> **Requirement**
Print, exactly as they stand, the lines below from the one that has "690x414 pixels. How" to the one that has "Viewport: 1568px width, 657px height.", inclusive, leaving out the pictures.

> **Records provided**
····················
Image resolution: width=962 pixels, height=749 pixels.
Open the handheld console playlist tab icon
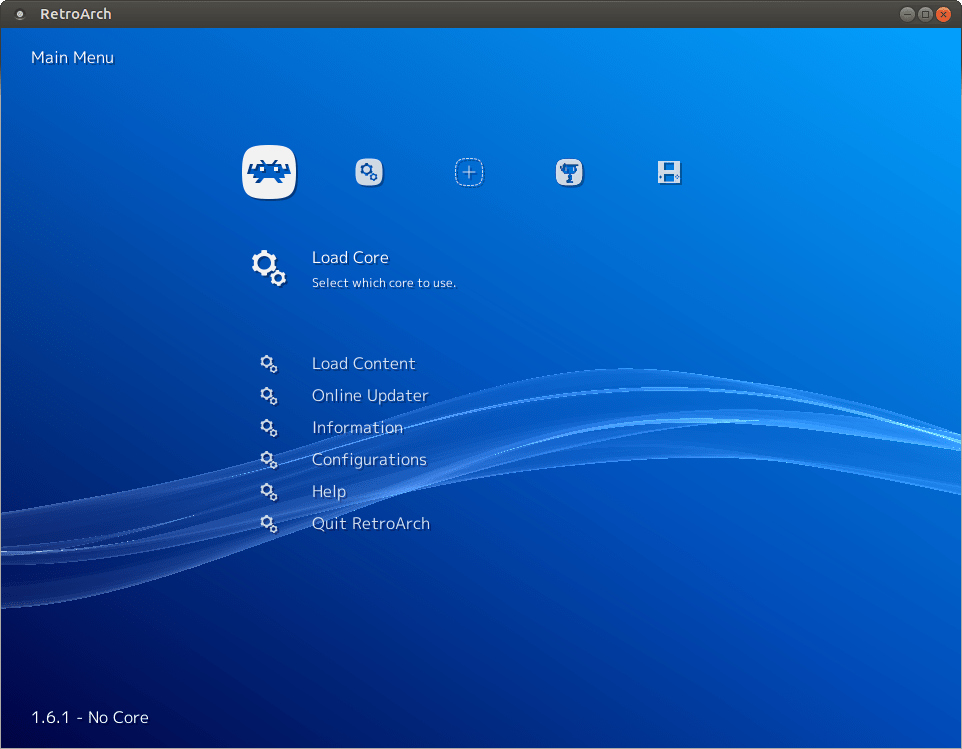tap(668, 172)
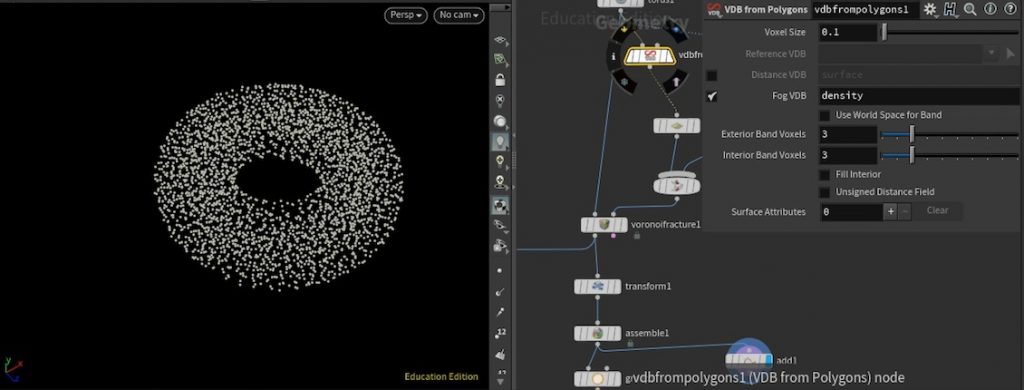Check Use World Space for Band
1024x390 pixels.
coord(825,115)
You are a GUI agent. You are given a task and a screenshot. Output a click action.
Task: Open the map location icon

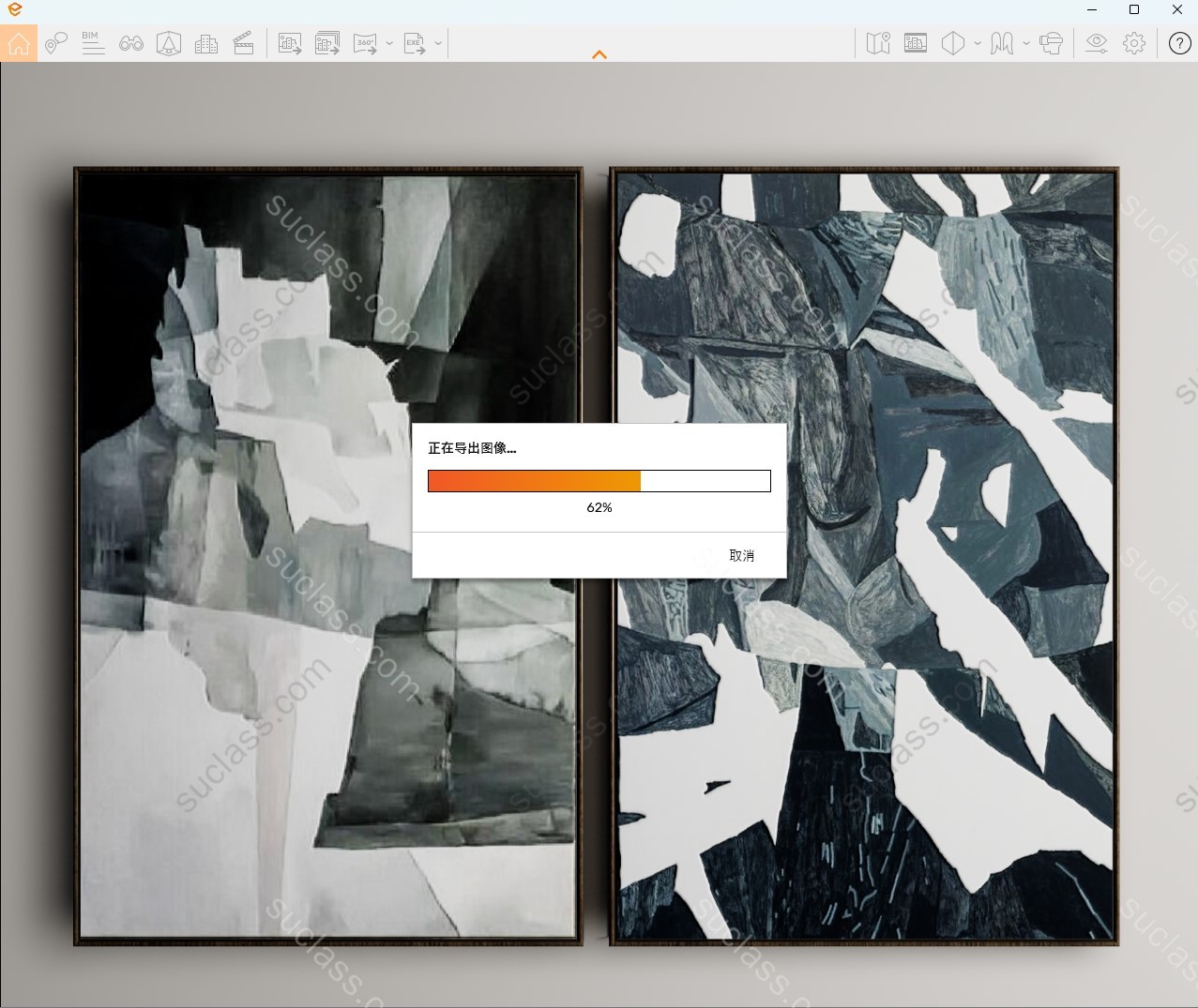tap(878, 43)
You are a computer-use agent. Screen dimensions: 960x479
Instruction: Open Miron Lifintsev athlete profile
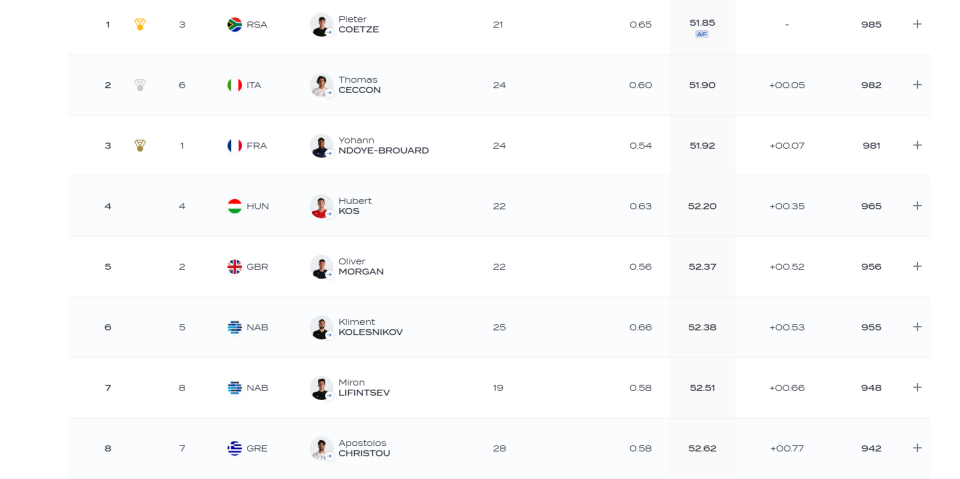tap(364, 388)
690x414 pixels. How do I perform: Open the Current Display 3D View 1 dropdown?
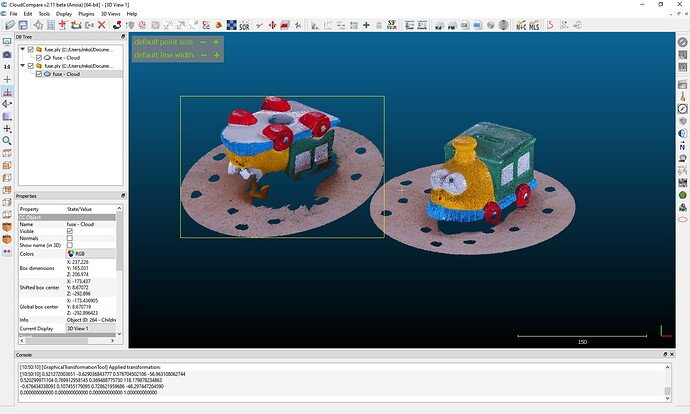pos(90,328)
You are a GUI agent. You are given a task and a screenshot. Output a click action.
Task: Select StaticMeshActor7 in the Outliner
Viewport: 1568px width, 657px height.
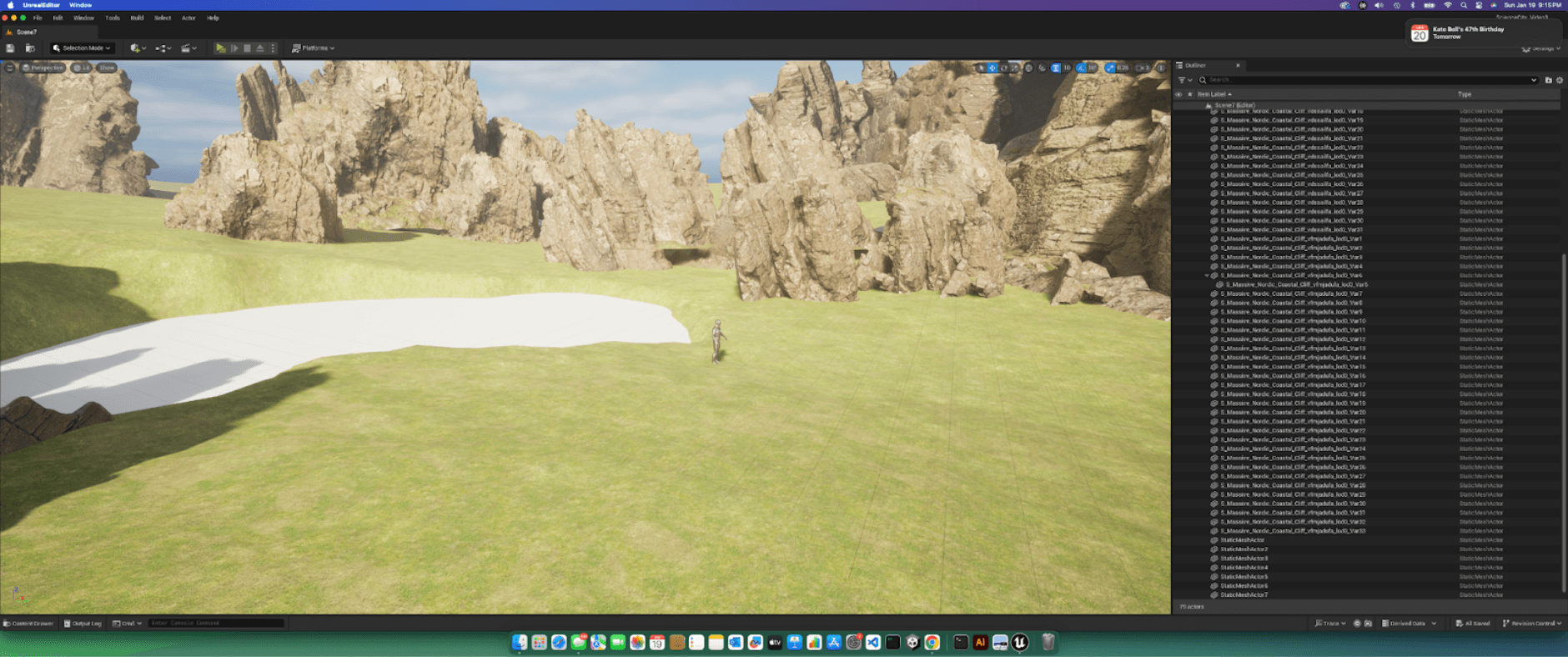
····················
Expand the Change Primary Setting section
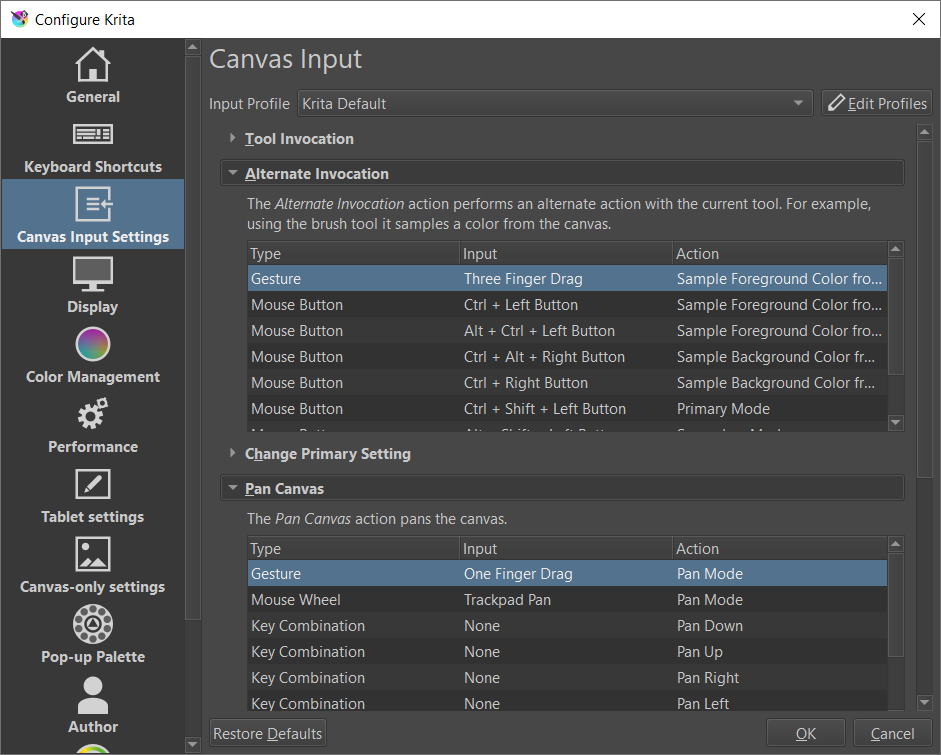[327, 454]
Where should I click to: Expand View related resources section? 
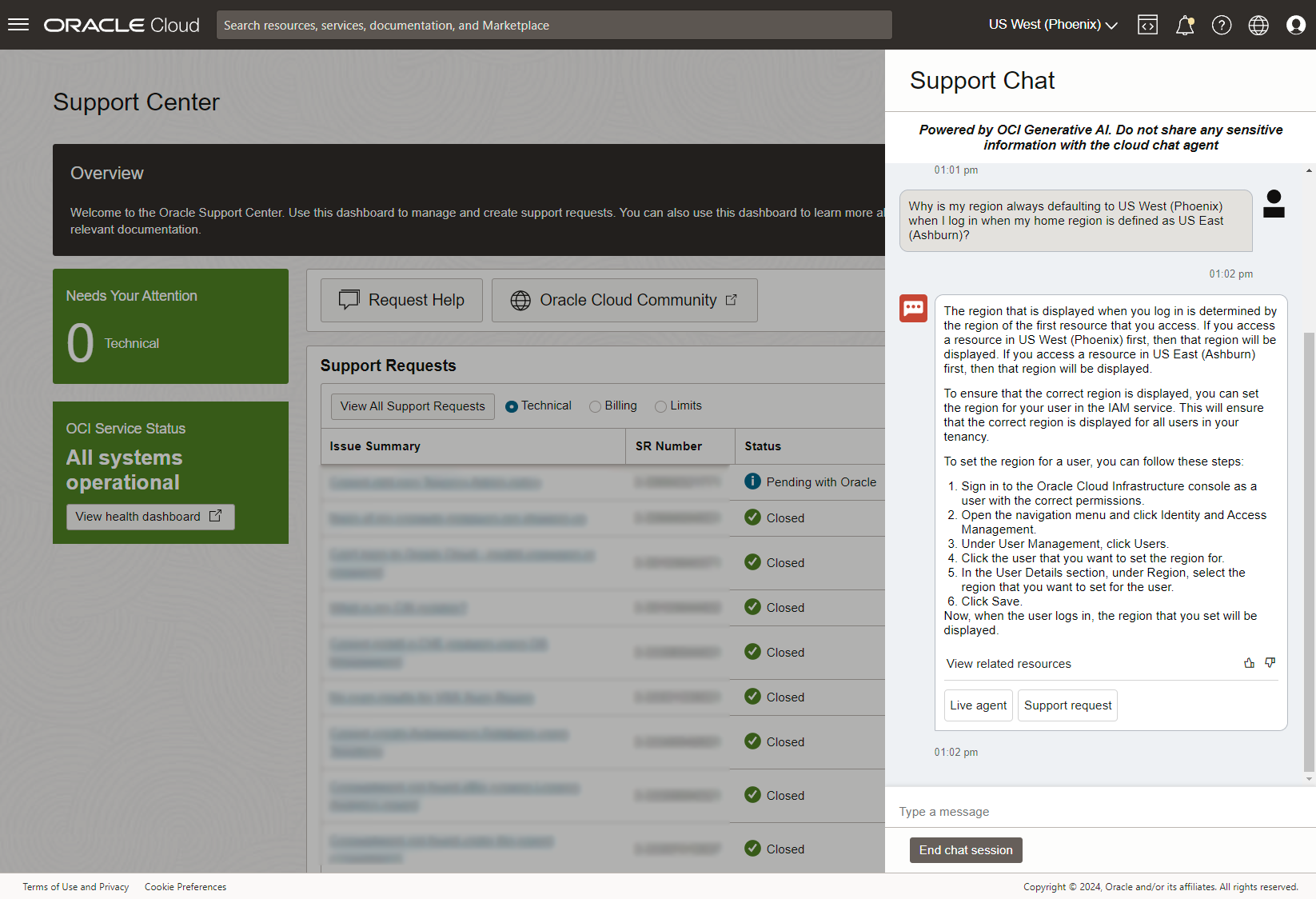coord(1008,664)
····················
> **Output for this exercise**
690x414 pixels. How do I perform: Open the Current Display 3D View 1 dropdown?
pos(90,328)
You are a GUI agent. You are given a task and a screenshot. Output a click action.
Task: Select StaticMeshActor7 in the Outliner
Viewport: 1568px width, 657px height.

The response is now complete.